France's long election season is finally over, after the second round of parliamentary elections on Sunday. President Emmanuel Macron's En Marche easily won a majority of seats in the National Assembly, garnering about 61% of the vote. This was somewhat lower than recent polls, which had predicted that Macron would win as much as 80% of the seats in parliament. Still, it's an impressive victory for the young and charismatic Macron, whose party is barely a year old. Macron ran on a pro-business agenda, promising to relax regulations and reform labor laws in order to make the French economy more competitive, but France's powerful trade unions are sure to push back against any legislation that will take away rights or benefits from workers. The unions have not shied away from going on strike or organizing mass protests in past conflicts with the government, so Macron will be hard-pressed to implement reforms while keeping peace on the labor front.

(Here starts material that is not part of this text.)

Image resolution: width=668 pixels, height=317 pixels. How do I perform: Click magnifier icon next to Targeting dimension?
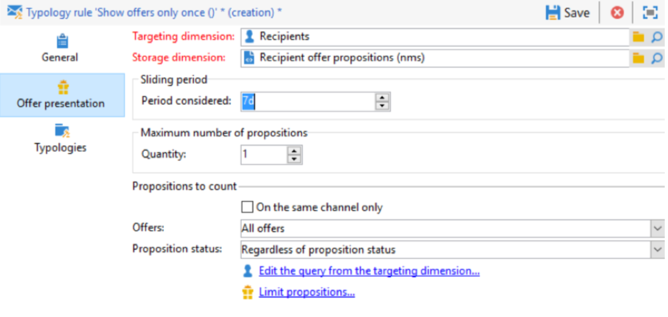coord(657,37)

Macron has big plans for France, and not just on the economic front. The French president is a strong supporter of an integrated Europe, and has indicated that he will work closely with Germany in order to strengthen European unity. In a meeting with Theresa May last week, Macron said the "door remained open" for Britain to return to the EU, but as this will not happen, the pro-European Macron can be expected to support a hard line by European negotiators.
A full year after the Brexit referendum, which stunned Britain and the continent, British negotiators meet with their European counterparts on Monday in Brussels. A month ago, Prime Minister Theresa May was confidently peddling a hard Brexit, putting Europe on notice that if she didn't like what the Europeans were offering, the UK would leave without a deal. However, May was humiliated in the UK election, and will be forced to govern with a minority government that is dependent on the support of a small Irish party. May's defiant tone has been replaced by a more conciliatory Philip Hammond, the British finance minister. Hammond has said that he wants a business-friendly and pragmatic Brexit and that no deal would be bad for the UK, although he won't accept an agreement that is aimed at punishing Britain. As for the Europeans, they have insisted that there will be no negotiations about a new trade deal, prior to progress being made on three key issues: (1) the legal status of EU citizens in the UK; (2) the status of the border between Ireland and Northern Ireland; and (3) the financial obligations of the UK to the EU. On the weekend, the EU's Economic and Financial Affairs Commissioner Pierre Moscovici, said that the European position was not 'hard ' or 'soft'. but rather 'amicable and firm'. There is little doubt that the EU will be firm, but given the bad blood between the two sides, it will be a pleasant surprise if the negotiations are indeed 'amicable'.